Top of DATA SHOWN

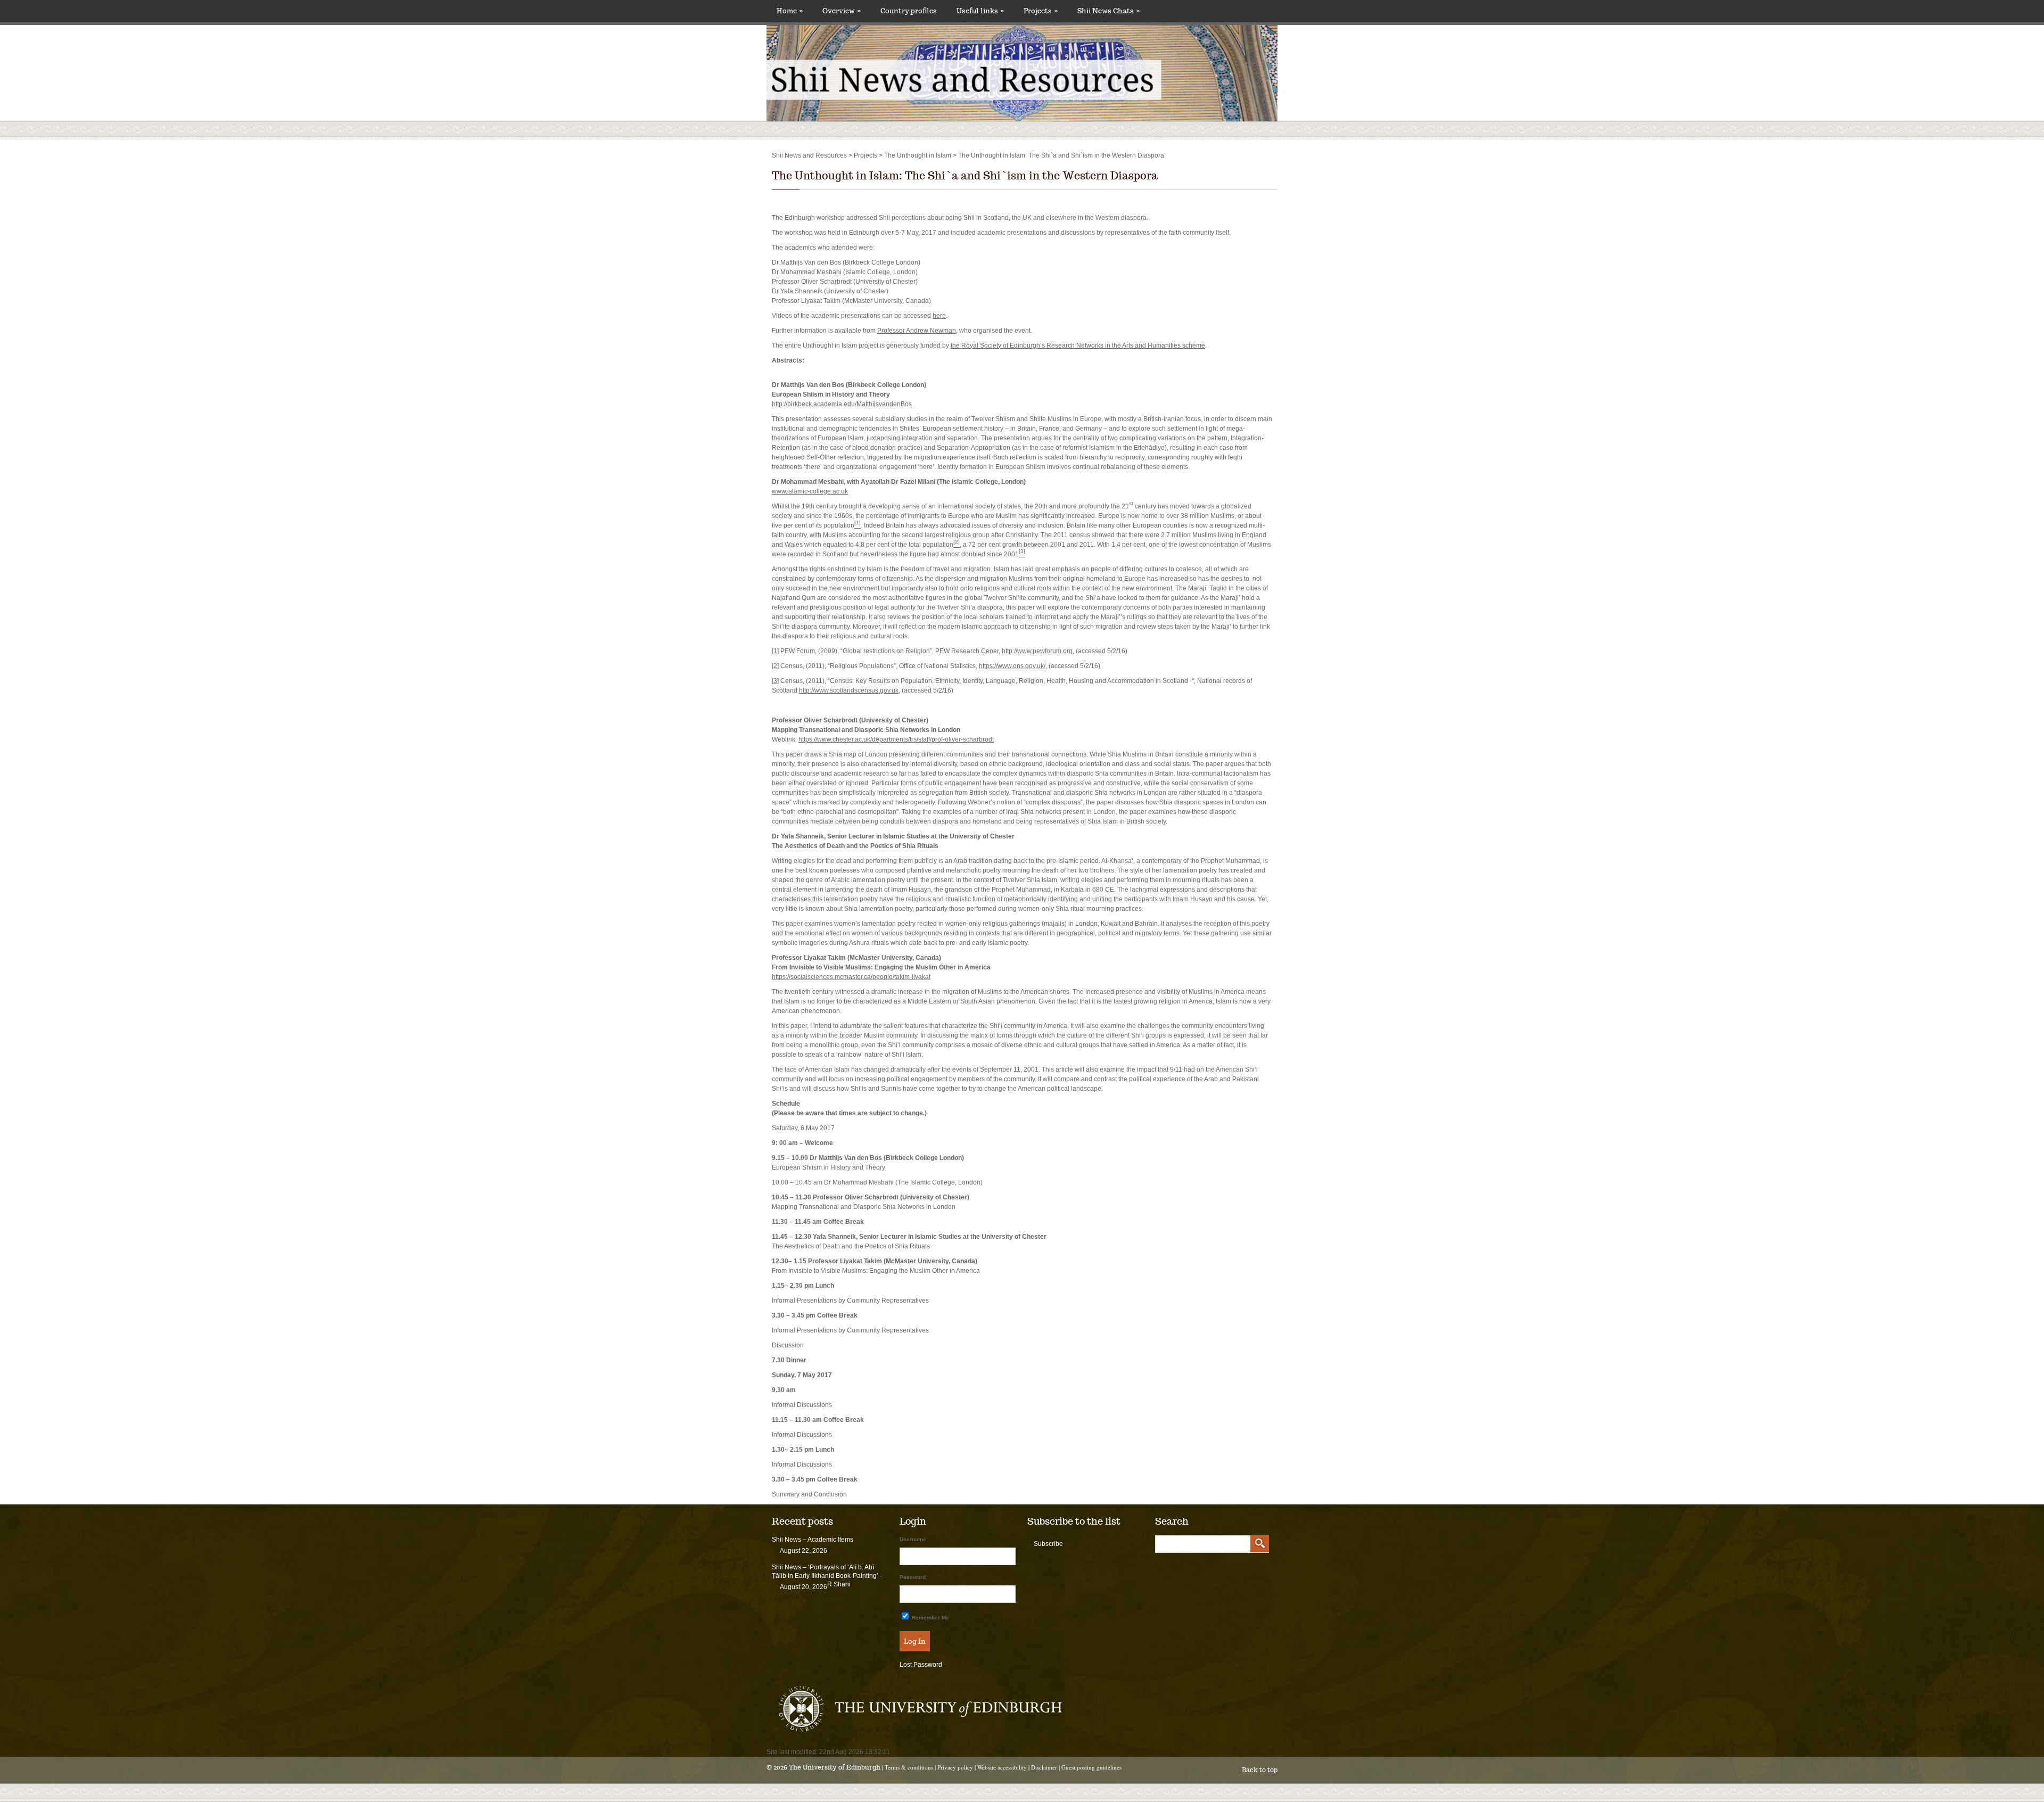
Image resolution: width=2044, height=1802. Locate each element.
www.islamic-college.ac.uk (810, 491)
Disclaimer (1044, 1767)
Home (790, 10)
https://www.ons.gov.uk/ (1012, 666)
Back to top (1260, 1770)
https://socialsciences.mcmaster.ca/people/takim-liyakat (851, 977)
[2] (775, 666)
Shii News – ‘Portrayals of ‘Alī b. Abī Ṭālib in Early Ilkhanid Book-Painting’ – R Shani (828, 1576)
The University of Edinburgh (834, 1767)
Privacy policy (955, 1767)
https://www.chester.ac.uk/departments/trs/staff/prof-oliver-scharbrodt (896, 739)
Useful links (980, 10)
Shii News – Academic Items (812, 1539)
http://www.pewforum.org (1037, 651)
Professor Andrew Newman (916, 330)
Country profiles (908, 10)
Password (913, 1577)
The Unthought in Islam (917, 155)
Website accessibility (1002, 1767)
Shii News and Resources (809, 155)
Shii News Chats (1108, 10)
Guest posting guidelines (1091, 1767)
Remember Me (929, 1617)
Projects (1041, 10)
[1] (775, 651)
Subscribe (1048, 1544)
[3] (775, 681)
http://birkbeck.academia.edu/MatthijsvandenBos (842, 404)
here (939, 315)
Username (913, 1539)
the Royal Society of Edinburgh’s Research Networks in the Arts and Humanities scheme (1078, 345)
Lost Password (921, 1664)
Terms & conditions (909, 1767)
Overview (841, 10)
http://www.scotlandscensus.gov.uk (849, 690)
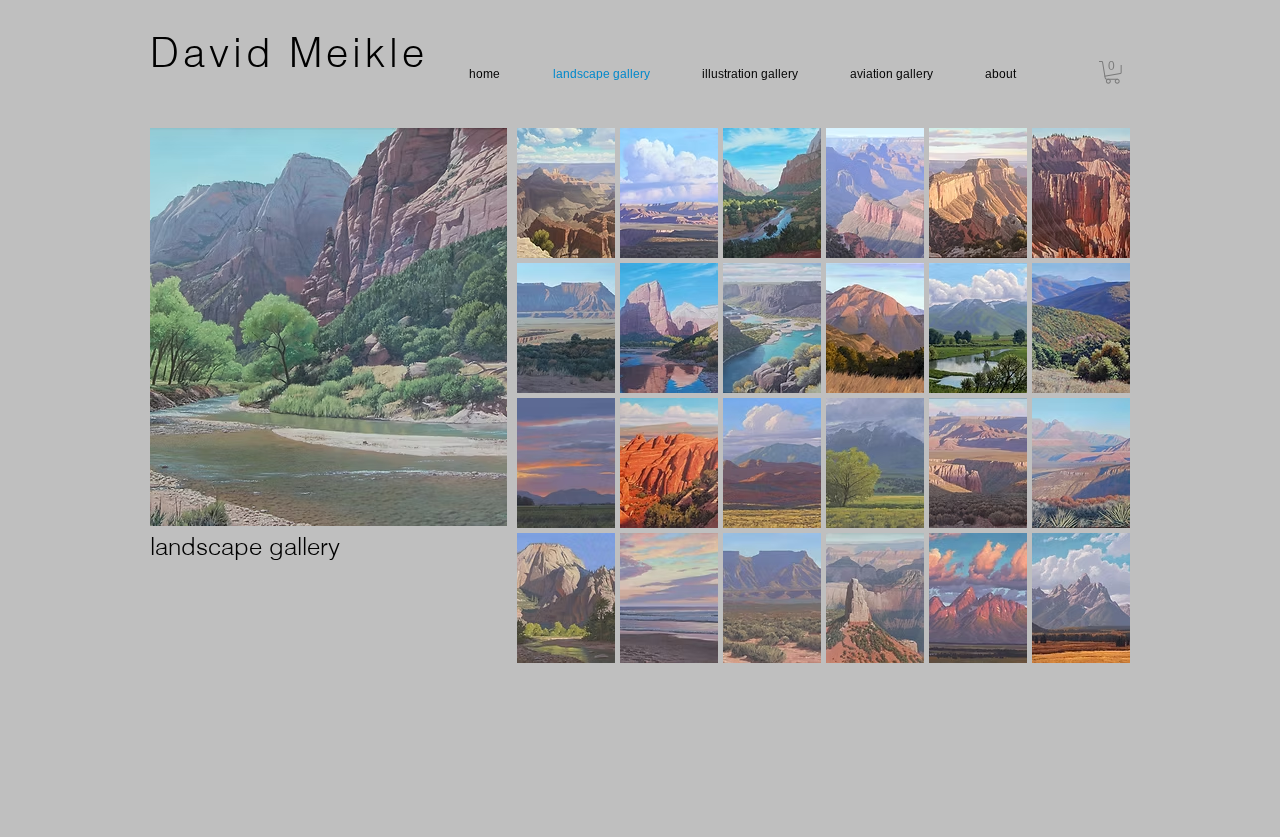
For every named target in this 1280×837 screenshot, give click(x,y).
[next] (1087, 412)
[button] (1112, 72)
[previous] (559, 412)
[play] (1089, 647)
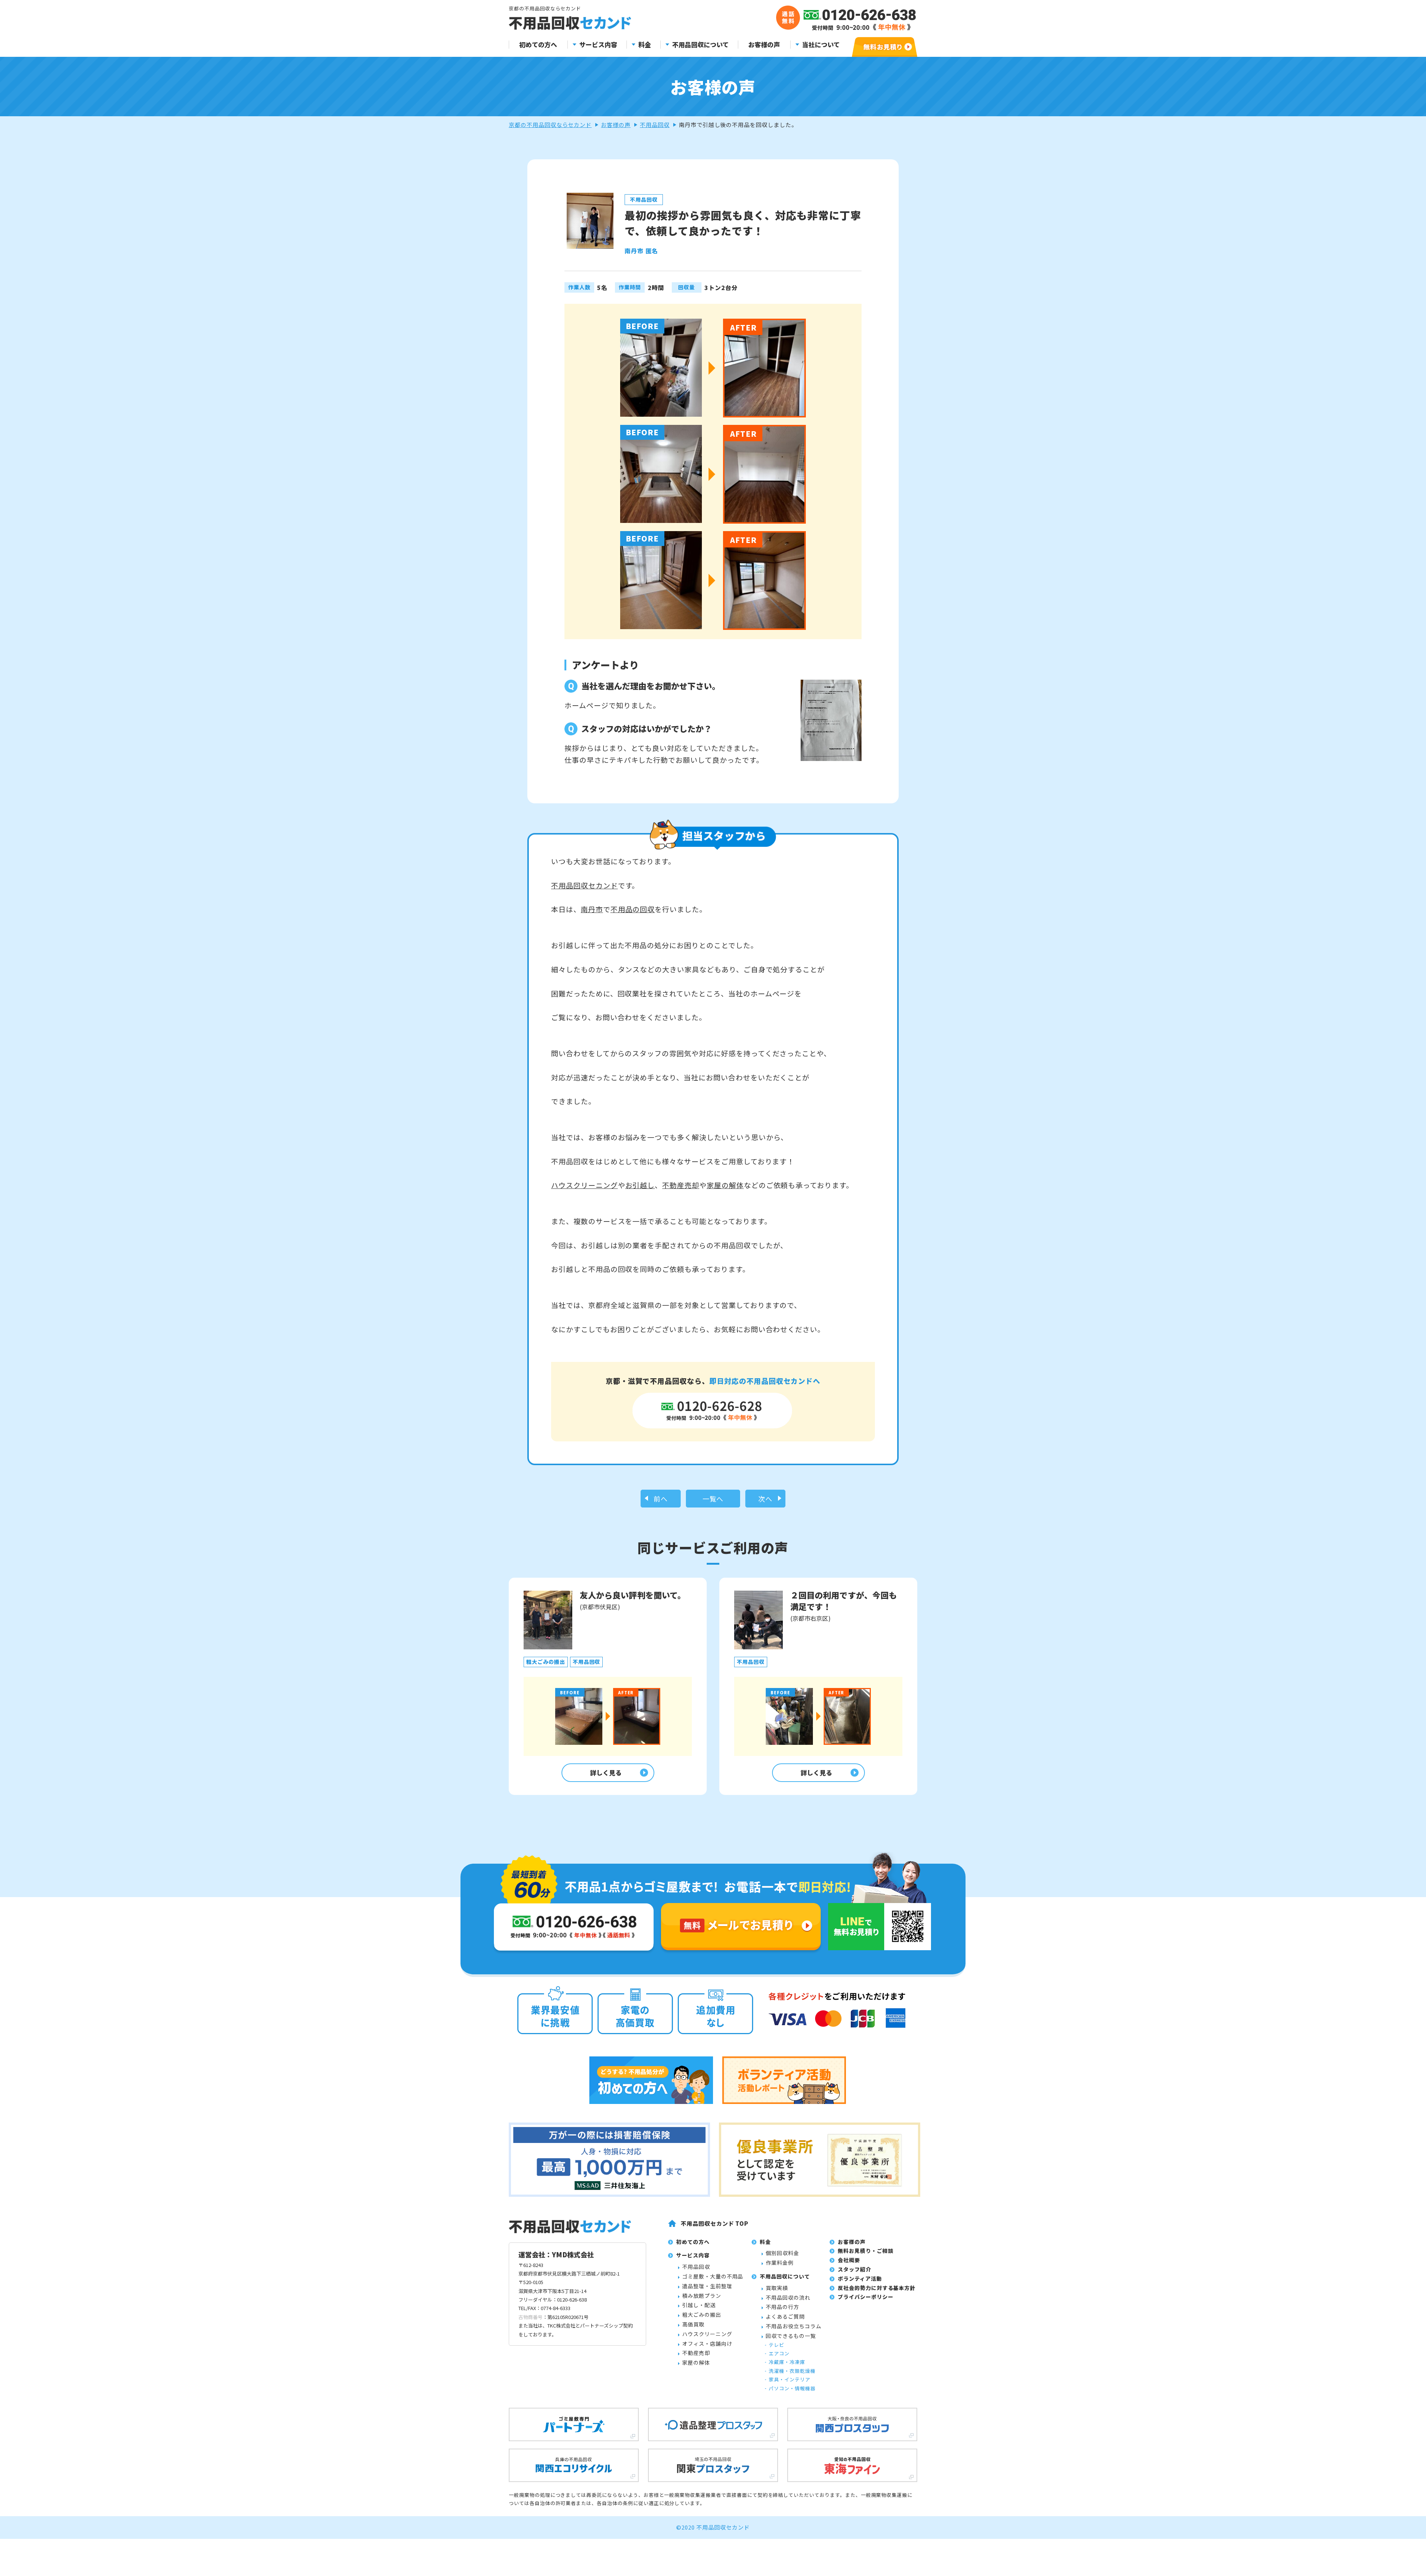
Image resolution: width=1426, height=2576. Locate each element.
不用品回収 (655, 125)
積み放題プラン (701, 2295)
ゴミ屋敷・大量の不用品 (712, 2276)
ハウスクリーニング (584, 1185)
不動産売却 (680, 1185)
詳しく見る (606, 1772)
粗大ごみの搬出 (701, 2314)
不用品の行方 (782, 2306)
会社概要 (849, 2260)
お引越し (640, 1185)
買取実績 (777, 2288)
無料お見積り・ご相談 (865, 2250)
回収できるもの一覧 (791, 2335)
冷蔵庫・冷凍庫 (787, 2361)
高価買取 (693, 2324)
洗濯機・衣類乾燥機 (792, 2370)
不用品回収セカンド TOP (714, 2223)
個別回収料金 (782, 2253)
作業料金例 (780, 2262)
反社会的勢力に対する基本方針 (876, 2288)
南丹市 (592, 909)
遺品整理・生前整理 (707, 2286)
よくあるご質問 (785, 2316)
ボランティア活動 (860, 2278)
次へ (765, 1498)
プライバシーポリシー (865, 2296)
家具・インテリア (789, 2379)
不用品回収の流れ (788, 2297)
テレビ (776, 2344)
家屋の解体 (725, 1185)
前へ (661, 1498)
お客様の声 (764, 44)
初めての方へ (538, 44)
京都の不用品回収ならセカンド (550, 125)
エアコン (779, 2353)
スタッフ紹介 (854, 2269)
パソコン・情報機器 (792, 2388)
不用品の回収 (633, 909)
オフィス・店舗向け (707, 2343)
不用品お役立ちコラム (793, 2326)
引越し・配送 (699, 2305)
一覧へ (713, 1498)
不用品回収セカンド (584, 885)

Bottom of DATA SHOWN

> _DIRECTIONS_
Show every line from the entries that includes the word "element".

> _WRITTEN RESPONSE_
Image resolution: width=2044, height=1802. Locate each element.
Image resolution: width=1426, height=2576. Locate each element.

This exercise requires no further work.